En este sentido, Antoni Vich Parkinson y Thomas Piketty explicaron bien estos procesos de acumulación de riqueza y rentabilidad del capital en una economía globalizada y financiarizada, en un contexto de dominio ideológico del neoliberalismo que a lo largo de los últimos 30 años nos ha adormecido con planteamientos seductores sobre competencia, individuo, libertad, anti estatismo, etc. como requisitos del crecimiento.
Mientras tanto, los obstáculos de nuestra vieja ascensión se acumulaban como si una tormenta perfecta de viento y nieve nos asaltara en plena escalada. Ha sido una noche demasiado larga en la que una globalización desgobernada nos privaba de las herramientas nacionales para combatir el dumping social de la producción mundializada. A su vez, las nuevas tecnologías generaban nuevas brechas de desigualdad, las deslocalizaciones productivas expulsaban al paro a muchos obreros manuales (y empobrecían a las clases medias y a los trabajadores semi cualificados) y la legislación laboral y el sindicalismo resistían con dificultades los cambios que imponían las plataformas y la digitalización (y muchas veces sus luchas eran simplemente resistenciales).
De pronto descubrimos que la fiscalidad nacional era incapaz de luchar contra el capital escondido en paraísos fiscales y que la progresividad fiscal en los impuestos directos se reducía al tiempo que el ingreso de sociedades se desplomaba de manera alarmante. Empezamos a constatar que los viejos instrumentos de la igualdad en las políticas redistributivas eran menos eficaces de lo que creíamos. La educación universal y gratuita no nos hacía iguales frente al mundo laboral globalizado y tecnificado; la sanidad privada se nos escapaba y crecía creando un espacio más cualificado en confort (aunque no en calidad) y en eficacia de servicio.

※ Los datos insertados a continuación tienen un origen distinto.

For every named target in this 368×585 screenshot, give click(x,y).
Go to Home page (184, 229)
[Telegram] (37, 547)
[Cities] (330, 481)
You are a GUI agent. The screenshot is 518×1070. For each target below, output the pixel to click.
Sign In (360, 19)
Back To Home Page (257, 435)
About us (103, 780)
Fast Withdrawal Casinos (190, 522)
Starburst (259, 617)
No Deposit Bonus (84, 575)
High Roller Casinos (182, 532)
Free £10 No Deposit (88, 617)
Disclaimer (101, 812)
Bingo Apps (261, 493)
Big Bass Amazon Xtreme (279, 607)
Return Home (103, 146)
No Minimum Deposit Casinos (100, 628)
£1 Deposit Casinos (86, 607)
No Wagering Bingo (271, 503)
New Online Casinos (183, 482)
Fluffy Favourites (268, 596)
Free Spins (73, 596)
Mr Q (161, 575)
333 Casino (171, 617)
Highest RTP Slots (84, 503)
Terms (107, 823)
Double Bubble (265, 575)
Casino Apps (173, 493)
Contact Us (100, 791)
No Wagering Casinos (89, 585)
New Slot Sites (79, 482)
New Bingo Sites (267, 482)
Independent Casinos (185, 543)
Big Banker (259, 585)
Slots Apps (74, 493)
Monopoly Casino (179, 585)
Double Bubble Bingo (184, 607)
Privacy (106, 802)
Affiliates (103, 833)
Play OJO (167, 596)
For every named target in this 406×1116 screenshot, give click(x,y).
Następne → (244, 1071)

Ya estábamos observando que el mundo laboral precarizado empobrecía a gran parte de nuestros trabajadores. Muchos sectores económicos competían en base a salarios bajos y sus empleados malvivían. La agricultura, el transporte, el turismo, la hostelería… son demasiados. Demasiados work-poors. Después se sumaron los trabajadores de las plataformas digitales y los servicios de comercio online, además de otros muchos.

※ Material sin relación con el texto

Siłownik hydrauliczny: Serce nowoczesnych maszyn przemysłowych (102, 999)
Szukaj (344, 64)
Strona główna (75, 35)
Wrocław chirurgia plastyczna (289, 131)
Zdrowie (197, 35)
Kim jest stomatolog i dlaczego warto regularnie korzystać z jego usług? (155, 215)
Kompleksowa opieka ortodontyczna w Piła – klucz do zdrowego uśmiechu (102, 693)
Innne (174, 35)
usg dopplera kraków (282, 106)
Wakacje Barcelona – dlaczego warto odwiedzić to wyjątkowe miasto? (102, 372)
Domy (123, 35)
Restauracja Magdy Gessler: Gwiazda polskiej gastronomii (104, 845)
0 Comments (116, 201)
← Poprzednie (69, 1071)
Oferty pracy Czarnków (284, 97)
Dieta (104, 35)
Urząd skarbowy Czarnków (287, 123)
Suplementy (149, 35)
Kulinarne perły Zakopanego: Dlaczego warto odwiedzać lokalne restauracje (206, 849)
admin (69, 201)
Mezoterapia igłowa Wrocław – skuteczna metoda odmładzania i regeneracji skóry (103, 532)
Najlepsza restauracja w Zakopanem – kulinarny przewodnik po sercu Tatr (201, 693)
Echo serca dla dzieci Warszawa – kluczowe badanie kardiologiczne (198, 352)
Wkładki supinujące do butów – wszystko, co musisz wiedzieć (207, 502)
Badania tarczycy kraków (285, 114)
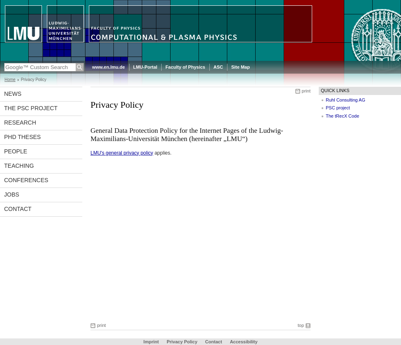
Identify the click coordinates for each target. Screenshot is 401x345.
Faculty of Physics (185, 67)
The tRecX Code (342, 115)
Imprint (151, 341)
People (15, 151)
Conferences (26, 180)
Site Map (240, 67)
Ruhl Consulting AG (345, 99)
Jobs (11, 194)
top (301, 325)
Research (20, 122)
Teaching (19, 165)
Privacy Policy (182, 341)
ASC (218, 67)
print (306, 90)
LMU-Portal (145, 67)
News (12, 93)
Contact (18, 209)
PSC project (338, 107)
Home (10, 79)
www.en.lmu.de (108, 67)
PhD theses (22, 137)
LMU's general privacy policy (121, 153)
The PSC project (31, 108)
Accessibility (243, 341)
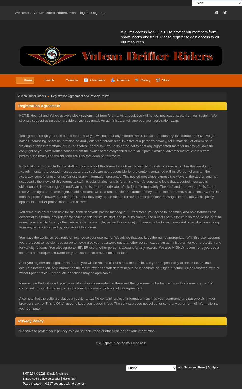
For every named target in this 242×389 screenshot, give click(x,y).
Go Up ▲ (213, 367)
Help (179, 367)
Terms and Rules (194, 367)
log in (84, 13)
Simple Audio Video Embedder (41, 378)
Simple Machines (57, 373)
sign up (98, 13)
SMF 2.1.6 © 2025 (34, 373)
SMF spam (104, 343)
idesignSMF (70, 378)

En resumen, la igualdad nos llama a nuevas propuestas en un mundo atravesado por disrupciones seculares (digitalización, transición ecológica, globalización financiera y productiva), sometido a tensiones macroeconómicas y geopolíticas desconocidas (la guerra, la crisis energética, y el desplazamiento a Asia de la economía) y en una sociedad en la que se suceden cambios sociales paradigmáticos (envejecimiento, migraciones, concentración urbana, etc.). Hace falta mucha reflexión en la izquierda para descubrir las nuevas circunstancias en las que se desarrolla esta lucha y, sobre todo, mucho análisis e innovación en las respuestas. He aquí algunos de los campos en los que deberemos situar nuestras nuevas propuestas.
La fiscalidad
La globalización financiera se ha convertido en un sumidero de fortunas, patrimonios y beneficios empresariales. Las haciendas nacionales se enfrentan al secreto bancario y a la opacidad fiscal de una industria financiera que ha construido una verdadera ingeniería fiscal al servicio del fraude, la evasión y la elusión en todo el mundo. En los últimos 10 años se ha avanzado, pero queda mucho por hacer.

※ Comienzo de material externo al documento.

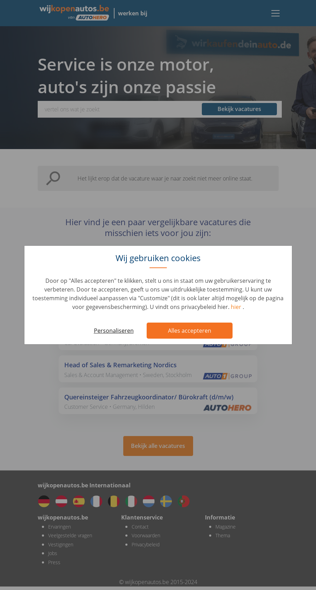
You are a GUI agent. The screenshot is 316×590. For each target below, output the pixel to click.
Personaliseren (114, 330)
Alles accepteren (189, 330)
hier (237, 307)
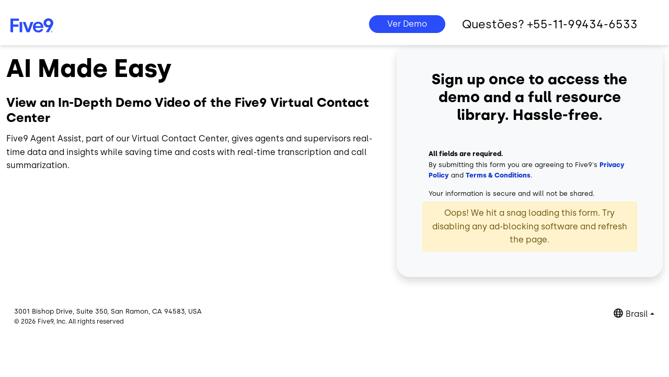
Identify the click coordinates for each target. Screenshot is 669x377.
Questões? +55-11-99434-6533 (550, 24)
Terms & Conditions (498, 175)
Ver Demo (407, 24)
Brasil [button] (637, 314)
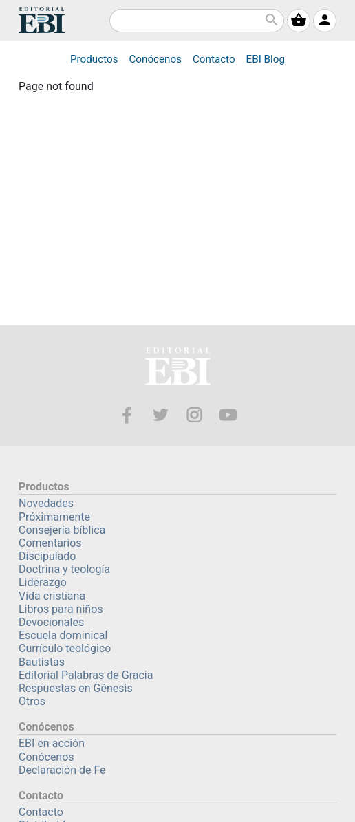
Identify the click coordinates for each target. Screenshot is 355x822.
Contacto (214, 59)
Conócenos (155, 59)
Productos (94, 59)
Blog (265, 59)
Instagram (194, 415)
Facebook (127, 415)
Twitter (161, 415)
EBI (42, 20)
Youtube (228, 415)
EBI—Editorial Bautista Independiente (178, 368)
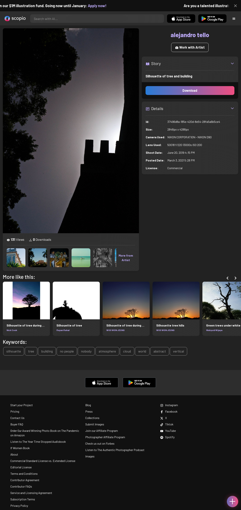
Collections (92, 418)
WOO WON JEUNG (115, 330)
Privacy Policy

La fórmula Piketty de una fiscalidad a la riqueza es tan razonable como difícil de implementar. Pero es el camino. Otra vía es la armonización del Impuesto de Sociedades con el establecimiento de un impuesto mínimo general que corrija las distorsiones de las deducciones y las desgravaciones. La fiscalidad universal para las tecnológicas (plataformas digitales) es también imprescindible. Por último, la rentabilidad del capital en transacciones financieras y en plusvalías de corto plazo también merecen ser revisadas al alza.
La predistribución
La izquierda debe revisar sus herramientas y políticas contra la desigualdad manteniendo sus fórmulas ‘distribuidoras’: fiscalidad y subsidios, pero fortaleciendo e innovando en políticas predistributivas, es decir, aquellas que corrigen las diferencias de renta, modificando el funcionamiento del mercado hacia mayores dosis de equidad y en beneficio de poblaciones vulnerables. Aquí encontramos los salarios mínimos y otras intervenciones públicas para cerrar el abanico salarial disparatado de la actualidad. También, claro está, la formación y la educación, que están condicionadas por el estatus social y que han perdido su anterior capacidad de igualación o ascensor social. Además, la intervención pública en mercados fuertemente discriminatorios por razón de renta, se hace más necesaria que nunca: vivienda, energía, movilidad, etcétera.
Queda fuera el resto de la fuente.